What is expected: Search each line below for the word "Compartilhar" and list those that contain it.

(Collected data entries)
+++

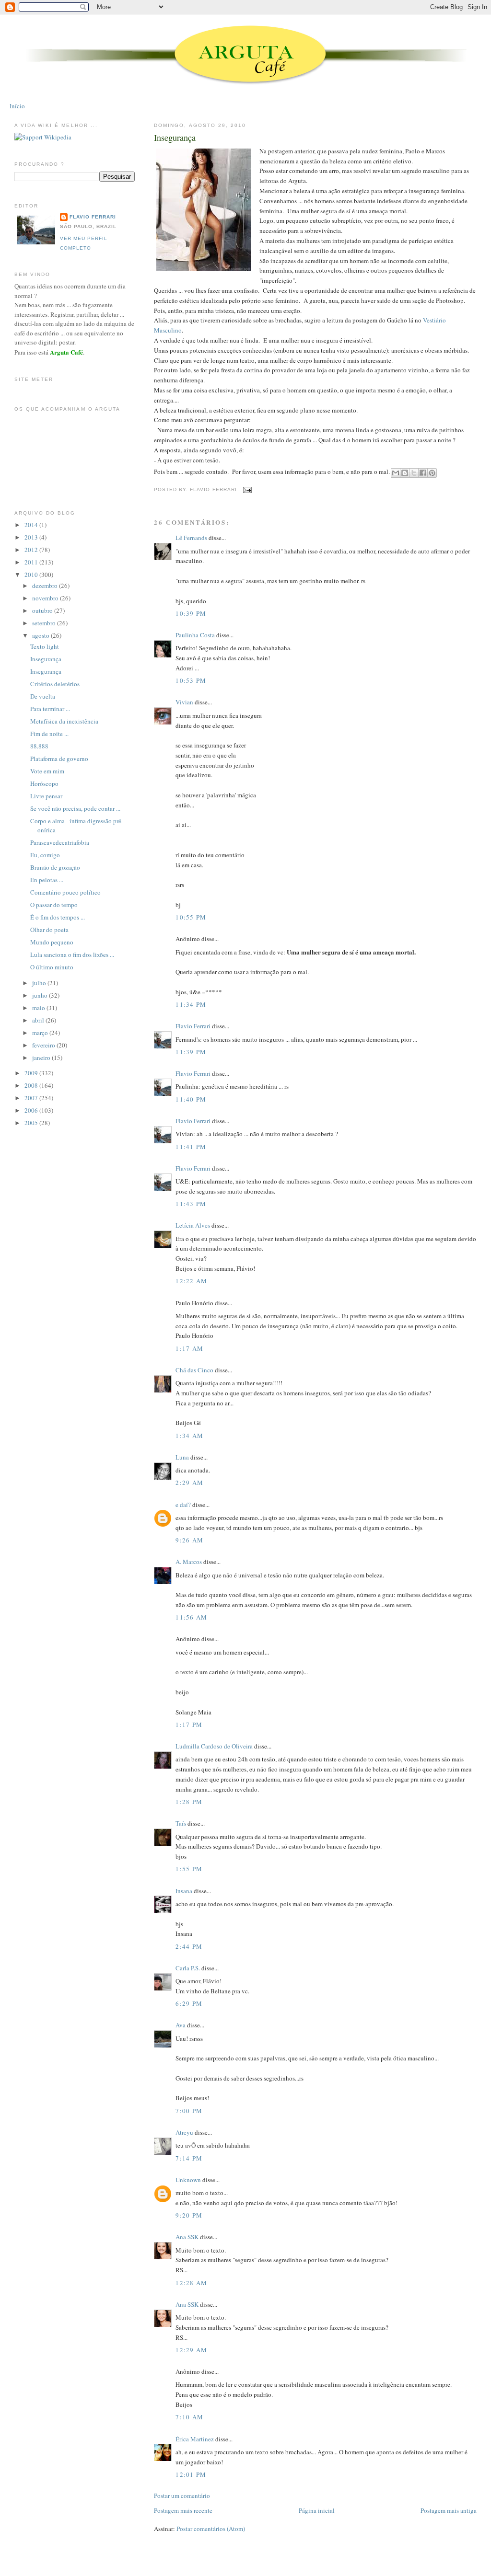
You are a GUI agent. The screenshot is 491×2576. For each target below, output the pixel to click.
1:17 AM (189, 1348)
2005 (31, 1122)
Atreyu (184, 2132)
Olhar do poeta (49, 929)
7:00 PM (188, 2110)
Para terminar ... (50, 708)
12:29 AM (191, 2350)
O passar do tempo (54, 904)
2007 (31, 1097)
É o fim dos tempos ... (57, 917)
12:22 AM (191, 1280)
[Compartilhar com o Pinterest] (432, 473)
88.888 (39, 746)
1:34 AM (189, 1435)
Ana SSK (187, 2236)
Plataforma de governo (59, 758)
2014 (31, 524)
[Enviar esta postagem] (246, 490)
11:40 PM (190, 1099)
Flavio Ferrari (192, 1026)
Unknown (188, 2179)
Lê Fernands (191, 537)
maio (39, 1007)
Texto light (44, 646)
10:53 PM (190, 680)
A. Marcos (188, 1561)
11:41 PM (190, 1146)
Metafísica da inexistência (64, 721)
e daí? (183, 1504)
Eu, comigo (45, 855)
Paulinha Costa (195, 635)
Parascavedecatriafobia (59, 842)
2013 (31, 537)
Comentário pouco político (65, 892)
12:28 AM (191, 2282)
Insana (183, 1890)
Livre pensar (46, 796)
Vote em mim (47, 771)
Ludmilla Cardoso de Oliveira (214, 1746)
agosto (41, 635)
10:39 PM (190, 613)
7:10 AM (189, 2417)
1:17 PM (188, 1724)
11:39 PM (190, 1051)
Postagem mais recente (183, 2510)
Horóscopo (44, 783)
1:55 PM (188, 1868)
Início (17, 106)
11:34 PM (190, 1004)
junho (40, 995)
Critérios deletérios (55, 683)
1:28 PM (188, 1801)
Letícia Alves (192, 1225)
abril (39, 1020)
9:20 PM (188, 2215)
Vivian (184, 702)
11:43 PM (190, 1203)
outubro (43, 610)
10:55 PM (190, 917)
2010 (31, 574)
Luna (182, 1457)
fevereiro (44, 1045)
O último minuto (51, 967)
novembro (46, 598)
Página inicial (317, 2510)
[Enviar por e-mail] (395, 473)
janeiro (42, 1057)
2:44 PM (188, 1946)
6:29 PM (188, 2003)
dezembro (45, 585)
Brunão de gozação (55, 867)
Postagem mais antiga (449, 2510)
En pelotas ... (46, 879)
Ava (180, 2025)
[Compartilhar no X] (414, 473)
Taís (180, 1823)
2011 (31, 562)
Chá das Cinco (194, 1370)
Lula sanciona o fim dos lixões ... (72, 954)
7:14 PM (188, 2158)
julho (39, 982)
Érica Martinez (194, 2439)
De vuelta (42, 696)
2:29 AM (189, 1482)
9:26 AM (189, 1540)
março (40, 1032)
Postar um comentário (182, 2495)
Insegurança (175, 137)
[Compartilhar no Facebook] (423, 473)
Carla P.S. (187, 1968)
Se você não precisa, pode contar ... (75, 808)
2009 (31, 1073)
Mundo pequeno (51, 942)
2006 (31, 1110)
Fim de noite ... (49, 733)
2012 (31, 549)
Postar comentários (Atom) (210, 2528)
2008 (31, 1085)
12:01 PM (190, 2474)
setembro (44, 623)
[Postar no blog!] (404, 473)
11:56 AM (191, 1617)
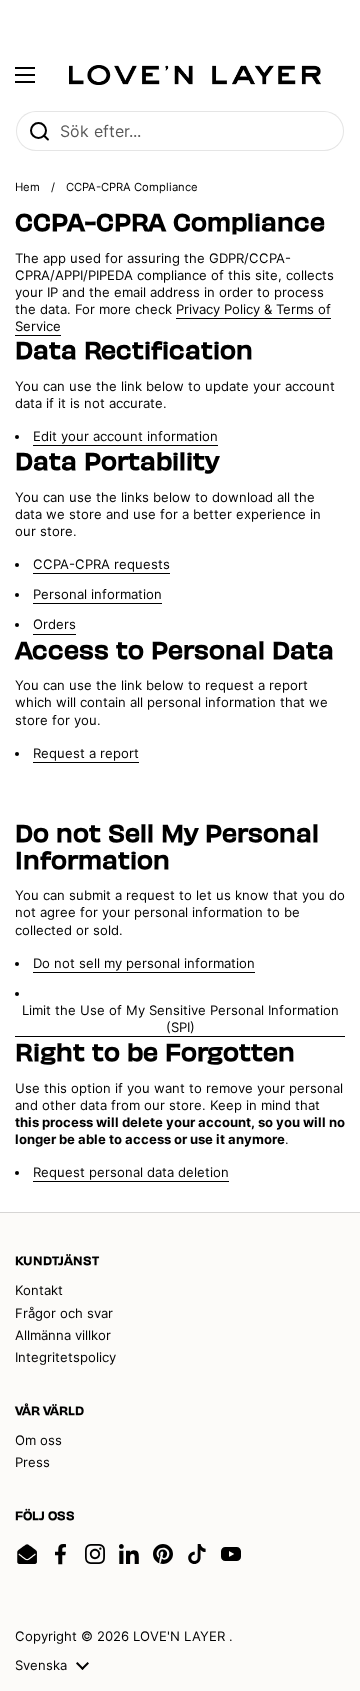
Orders (54, 624)
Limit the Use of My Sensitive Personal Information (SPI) (180, 1018)
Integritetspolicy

+++

Result:
[Compartilhar com o Pinterest] (432, 473)
[Compartilhar no X] (414, 473)
[Compartilhar no Facebook] (423, 473)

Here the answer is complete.